Dalaman Turizm Gelişim Projesi, Dalaman Çayı ile Ters Akan Çayı arasında kalan yaklaşık 30 bin hektarlık bir alanı kapsıyor. Proje, TİGEM arazilerini kapsayan, Eko-Kent, Sağlık-Kent ve yabancıların (muhtemelen Arapların) mülk edinmesi için tasarlanan Klima-Kent olmak üzere üç alt bölgeden oluşuyor. Yeni projede Ekopark, turistik eko tarım üretim merkezi, ekolojik ürünler satış merkezi vs. ile “eko” sözü bolca kullanılarak, iş ekolojik bir kandırmacaya döndü. Kimse yat limanından, golf sahasından tatil köylerinden, otel inşaatlarından ve villalardan bahsetmiyor. Bir ekolojik yanıltmadır gidiyor. Gerçek amaç gizlenerek proje tekrar ısıtılıp getiriliyor. Bu kadar ısrarcı olmanın ve kanunlara rağmen vazgeçmemenin altında yatan neden, sadece para kazanma isteği olmasa gerek.

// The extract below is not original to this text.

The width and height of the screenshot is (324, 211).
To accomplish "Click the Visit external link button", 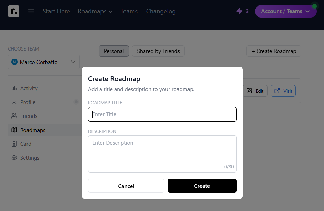I will click(283, 91).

Yüzyıldır tarım arazisi ve Atatürk’ün vasiyeti Osmanlı Padişahı 3. Selim’in, annesi Mihrişah Sultan’a armağan etmesiyle kurulan Dalaman Çiftliği, Atatürk’ün vasiyetiyle yaşamını sürdürüyor. Çiftlik dünyanın en değerli tarım arazilerinden biri olarak kabul ediliyor. 34 bin 400 dekarlık arazisinin 11.723 dekarı birinci sınıf tarım toprağı. İçinde dünyanın en verimli limon ağaçları ve narenciye bahçeleri olmak üzere toplam 150 bin ağaç bulunuyor. Ayrıca 1324 dekar okaliptüs ağacı, 1333 dekar kumsal, 2.933 dekar dağlık ve 650 dekar da kültür dışı arazi ve 1200 baş hayvan da çiftliğin envanterinde. Yıllık ortalama 400 aileye iş kapısı olan Dalaman TİGEM’de üretilen buğday, ayçiçeği, mısır ve pamuk kalitesi dünya ve Türkiye ortalamasının çok üstünde.

TİGEM’e mimar, Belediye’ye doktor

Tarım İşletmeleri Genel Müdürlüğü’nü, 13 Mayıs 2008 tarihinden beri mimar Mehmet Halis Bilden yürütüyor. Müdür beyin buralara kadar gelebilmesi hemşerisi olan Mehdi Eker’in 2005’te tarım bakanı olmasıyla başlıyor. O zamana kadar sadece mühendislik mimarlık yaparken birden bire önce Tarım Bakanlığı’nda üst düzey görevlere, sonrasında vekâleten Et Balık Kurumu’nda genel müdürlüğe ve arkasından TİGEM Genel Müdürlüğü’ne getiriliyor. Ziraat Mühendisleri Odası, “Bakanlıkta yıllarını vererek deneyim kazanmış akademisyen ziraat mühendisleri ve meslek mensupları varken, bir mimar nasıl oluyor da bu denli uzmanlık isteyen kritik görevlere atanabiliyor” diye soruyor.

Dalaman Belediye Başkanı Dr. Beyhan Korkut ise hükümetin cin fikirlerinin arkasında. İlçesinin turizm pastasından mağdur edildiğini, artık bahanelerle uğraşacak zamanı olmadığını söylüyor. Öyle ki sanki olacağından emin; yakında tahsisi yapılacak olan 90 bin yataklı Dalaman Turizm Kenti projesiyle, 300 bin kişiye istihdam sağlanacağını duyuruyor. Hayal kuranlara, Dalaman’ın nüfusunun sadece 30 bin kişi ve bölgenin Özel Çevre Koruma-sit alanı olduğunu tekrar hatırlatalım.